Quick & Easy Meals for Athletes

Being an athlete can require a lot of time running from practice to work to trainings--not leaving much time for meal planning, shopping or cooking. By keeping healthy and fresh ingredients on hand, nutritious meals and snacks can be quickly prepared and at your fingertips in moments!

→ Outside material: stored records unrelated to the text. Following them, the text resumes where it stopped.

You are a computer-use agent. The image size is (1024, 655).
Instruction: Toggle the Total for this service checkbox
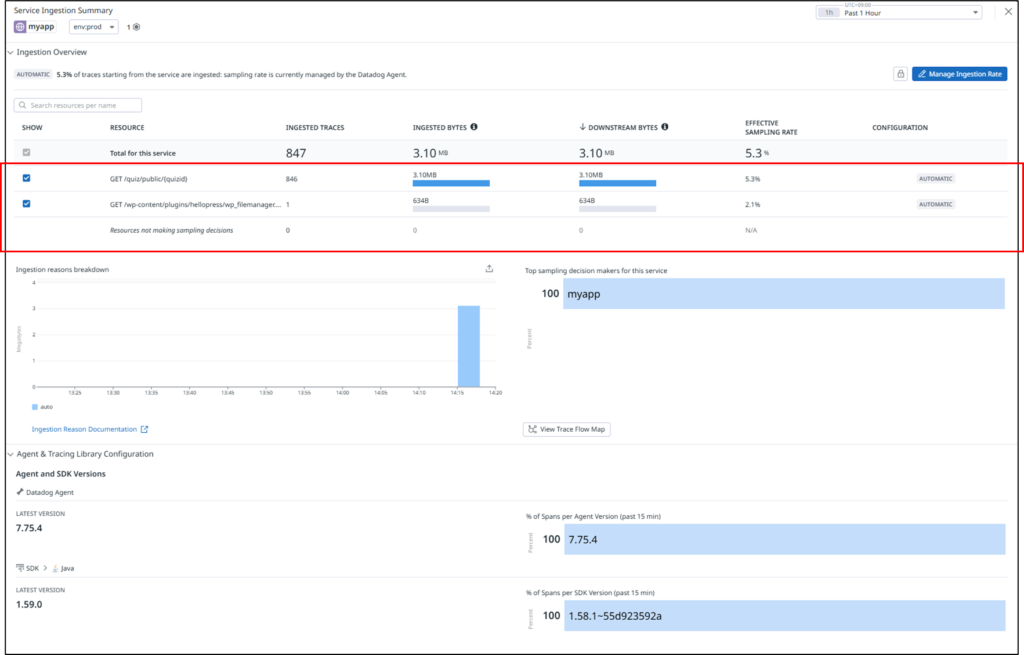pos(27,152)
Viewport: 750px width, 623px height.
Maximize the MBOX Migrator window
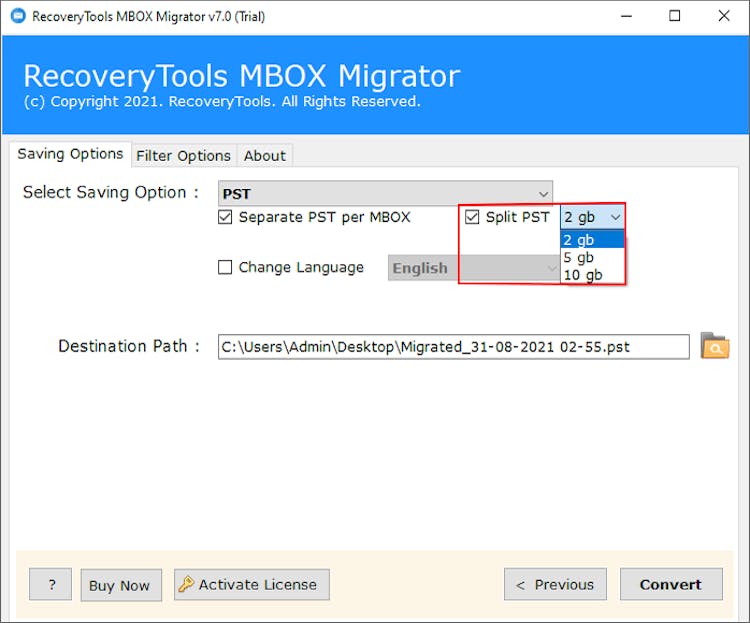click(675, 16)
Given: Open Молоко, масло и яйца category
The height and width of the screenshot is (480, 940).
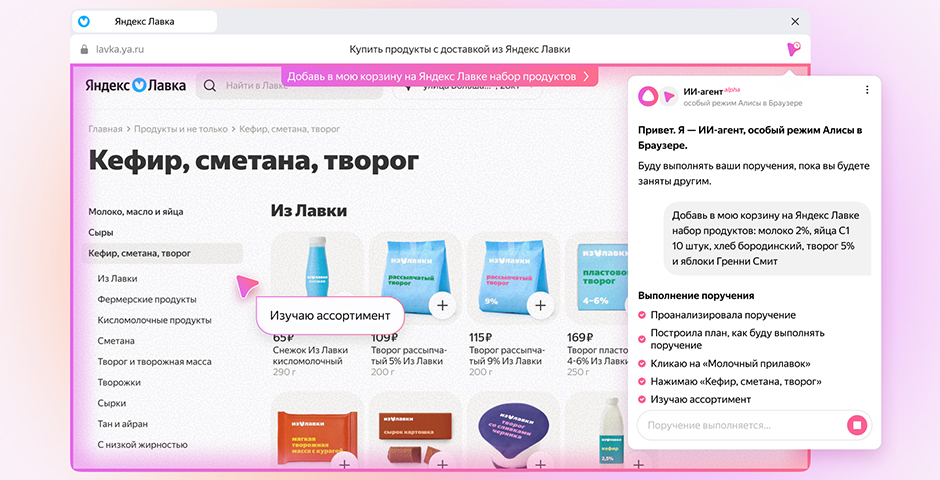Looking at the screenshot, I should (x=136, y=212).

Try the following recipes which are loaded with carbohydrates and protein, and are quick enough to prepare that they should fit into even the busiest schedule.

500 Calories

BBQ Chicken Sandwich
6 oz. grilled chicken breast
1 slice cheese
2 tablespoons BBQ sauce
2 slices whole-wheat bread

Power-Packed Smoothie
1 banana and 1 cup of desired fruit (fresh or frozen)
1 cup low-fat vanilla yogurt
1 cup low-fat milk, and ice
2 tablespoons of your favorite nut butter

Blend to desired consistency.

Turkey-Avo Wrap
4 slices turkey lunch meat
1/2 avocado (option to mash it up with lemon juice and salt)
Lettuce
Whole- grain tortilla

Super Simple Nachos
25 baked tortilla chips
1/2 cup refried black beans
Salsa and/or green chilies
1/3 cup shredded cheese

Place chips on a microwave-safe plate or baking sheet. Add toppings and microwave or bake until cheese melts.

750 Calories

Parmesan Chicken

Quick Chicken Parmesan
6 oz. pre-cooked grilled chicken breast
1/4 cup shredded mozzarella cheese
2 cups cooked noodles
1/2 cup marinara sauce
Side salad

Sprinkle cheese over chicken and broil until cheese melts. Serve chicken over noodles and sauce.

Stir-Fry
1 serving of cooked brown rice
4 ounces of cooked chicken, steak, or tofu
2 cups of mixed vegetables (fresh or frozen)
3 tablespoons of teriyaki sauce
Side salad with an Asian dressing

After the chicken, steak or tofu has been cooked, add the fresh or frozen vegetables to your pan and sauté for a few minutes until tender or thawed. Add sauce to meat and veggie mixture. Serve on rice.

1000 Calories

Veggie Pizza

The Perfect Pizza
1 personal size whole-wheat crust
1/2 cup pizza sauce
2/3 cup shredded cheese
Vegetables
14 slices pepperoni
Fruit salad on the side

Turkey Burgers
1 whole wheat bun
1/4 lb ground turkey mixed with seasonings of choice and 1 tablespoon of sour cream
Toppings of choice
1 sweet potato, cut and seasoned with salt and pepper

Grill or broil patty until desired doneness and top with a slice of cheese and toppings of choice. Bake the sweet potato fries on a greased baking sheet as a side!